We told him how exhausted I get by early evening, and I asked for a prescription for some Physical Therapy, which he quickly gave, so that I could be monitored while I try to increase my exercise level. I may not have a doctor watching me all the time the way they do on the Biggest Loser, but at least I won’t be so scared that I am doing myself harm and will be more likely to push myself a little harder. I have an appointment next week for an evaluation and expect to go several times and then wait several weeks and check in. I’d like to do that all this year if my insurance will allow it.

I did forget to ask him about the dry skin situation I deal with year round, and there’s something else I meant to ask him about, but now I can’t even think of it! LOL!! It will pop into my head when it’s good and ready.

We went out to eat afterward, but it started sleeting just as we got to the restaurant, so we came straight home after we ate.

I’ve gotten behind posting requests for help on the Search Service, since we went to see our younger daughter and her family this weekend. I enjoy seeing them all, and really miss having both our daughters close to us, but trying to sleep anywhere but in a recliner is a real problem for me. It’s taken me the last few days to get my back and neck settled down again. I cut back on my exercises the last few days, since I was waking up with so much back spasm going on. But I did 2 sets of 10 of everything today and used the mini trampoline yesterday and today. Two steps forward and one step back seems to be the norm these days.

So today I have been trying to catch back up with the posts on the Search Service, but it will take awhile to get caught up. I don’t know about other retired people, but I seem to stay busy all day long. I’m not complaining, mind you, as I would be bored out of my skull with nothing to do.

I continue to add to my house cleaning routine, and some parts of the house are actually staying straight most of the time now. Well, notice I said “some”! Certain places seem to be the dumping ground for things I straighten up from other rooms, but don’t know what to do with yet. So some parts are getting consistently cleaner, and others are getting progressively worse. Rome wasn’t built in a day, right?? It took years to make this mess, and it’s going to take time to correct it all.

I’m feeling good about the progress I am making on several fronts, and looking forward to seeing the Physical Therapist next week.
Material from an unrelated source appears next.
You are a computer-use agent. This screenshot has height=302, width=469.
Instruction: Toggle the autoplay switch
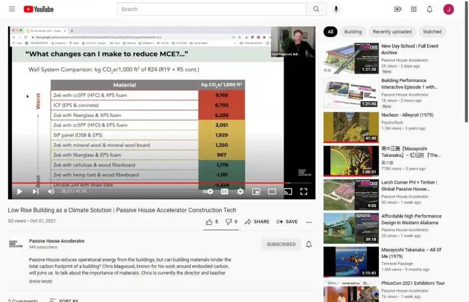209,192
Now let me get back to posting!

Posted in Quality of Life | Tagged Dystonia, elimination difficulties, exercise, exhaustion, house cleaning, Neurologist, Neurontin, Physical Therapy, Primidone | Leave a reply

One Thing about a Movement Disorder – It Never Stays the Same

Day by Day with a Movement Disorder Posted on December 5, 2008 by DBMay 24, 2016 4

We had an absolutely wonderful Thanksgiving together as a family, but of course I was pretty tired afterward. So, as I had planned, I waited until Monday to change back to the Primidone. Not only was I jerking more with the Neurontin, but I had noticed a marked increase in really bad nightmares. To compensate for the lack of sleep at night I have started taking 30 minute naps during the day if I get sleepy.

Adding the extra dose of MiraLax around 5PM in a glass of prune juice is helping keep the constipation at bay at least for now, but the gas is still all but overwhelming. I’m also getting 3 or 4 prunes a day with lunch every day we eat at home.
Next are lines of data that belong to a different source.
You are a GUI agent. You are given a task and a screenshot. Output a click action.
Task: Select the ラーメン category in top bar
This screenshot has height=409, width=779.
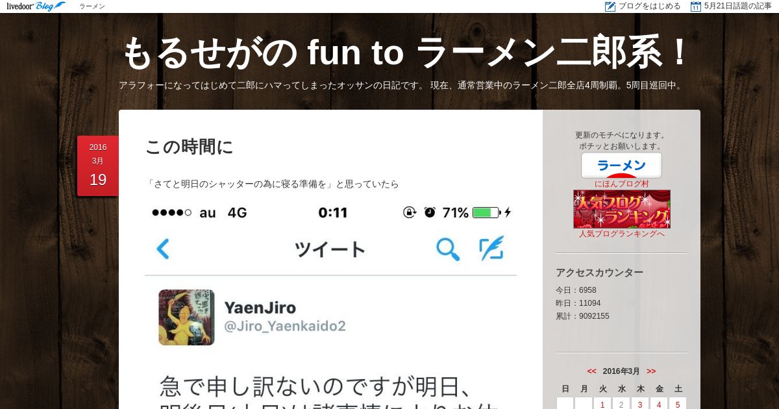tap(92, 6)
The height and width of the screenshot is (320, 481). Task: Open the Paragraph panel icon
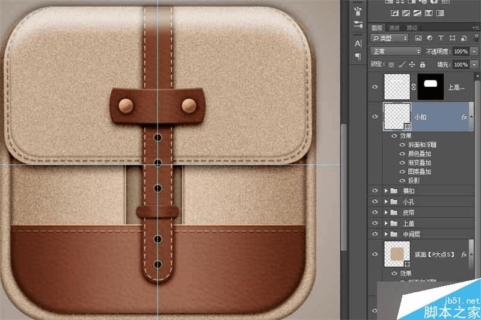pos(358,56)
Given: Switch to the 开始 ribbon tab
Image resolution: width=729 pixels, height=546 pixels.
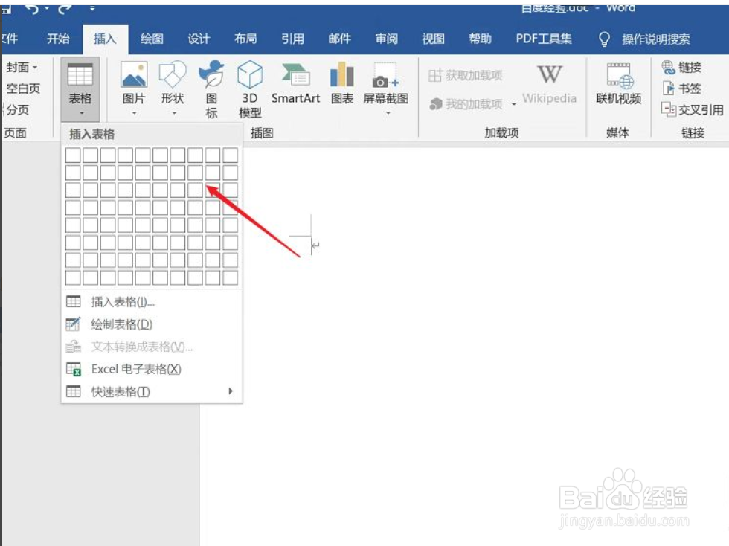Looking at the screenshot, I should click(x=58, y=39).
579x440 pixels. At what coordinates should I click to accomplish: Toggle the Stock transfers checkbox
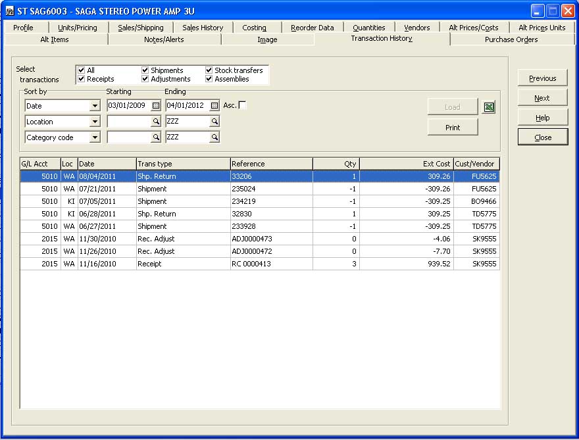(209, 70)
The nightmares have not stopped, as I had hoped they would when I went off the Neurontin, but at least the jerking has subsided again. I’m going to have to work harder to get my mouth used to the TAP again, so I can get a decent night’s sleep.

I got up about 12:30PM this morning, jerked wide awake by a particularly scary dream, but did manage to go back to sleep about 2AM I guess. Now here I am awake again at 4:30. So I’ll be running on fumes today. At least, since it’s our Date Day I can sleep in the car on the long stretches. I could really tell that less sleep was taking its toll on me yesterday, as I felt old and tired all day.
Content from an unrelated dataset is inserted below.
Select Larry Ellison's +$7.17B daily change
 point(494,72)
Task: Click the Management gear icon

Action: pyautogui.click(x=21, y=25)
You know what it is like to sit in a car and tap on the glass to talk to someone outside??? Well, that’s the way I feel these days. I feel like my young self is trapped inside this old decrepit body, tapping away trying to make myself heard. Not a very good simile, but it will have to do for now. My brain still feels like I’m a young woman, but my body seems to get older and older by the moment. All day yesterday just getting up off the sofa seemed to be enough to exhaust me. So I know I need to get better quality sleep, and more of it, too.

We’re in our Christmas rush time for selling our Plush Animals and Dolls, so that keeps me moving, whether I feel like it or not. Hubby tries to leave all the getting of items out of inventory up to me, as it forces me to move around more than I probably would otherwise. I get all the packing materials together, print out the packing slip, and weigh the package. Then I print out the postage.

But then he takes over, double checking that I have the right toy going to the right person and checking to be sure everything is as it should be. He seals the packages up and puts the postage on. I was making too many mistakes, and this seemed like the best way to keep me active both physically and mentally, and still not get so frustrated with every mistake I was making. It makes me so mad when I can’t find a toy in the box it should be in. We have had to refund money several times because I couldn’t find a toy that my records showed we should have in stock. Keeping track of all the “paperwork” gets to be overwhelming at times, but I know it is keeping my brain active.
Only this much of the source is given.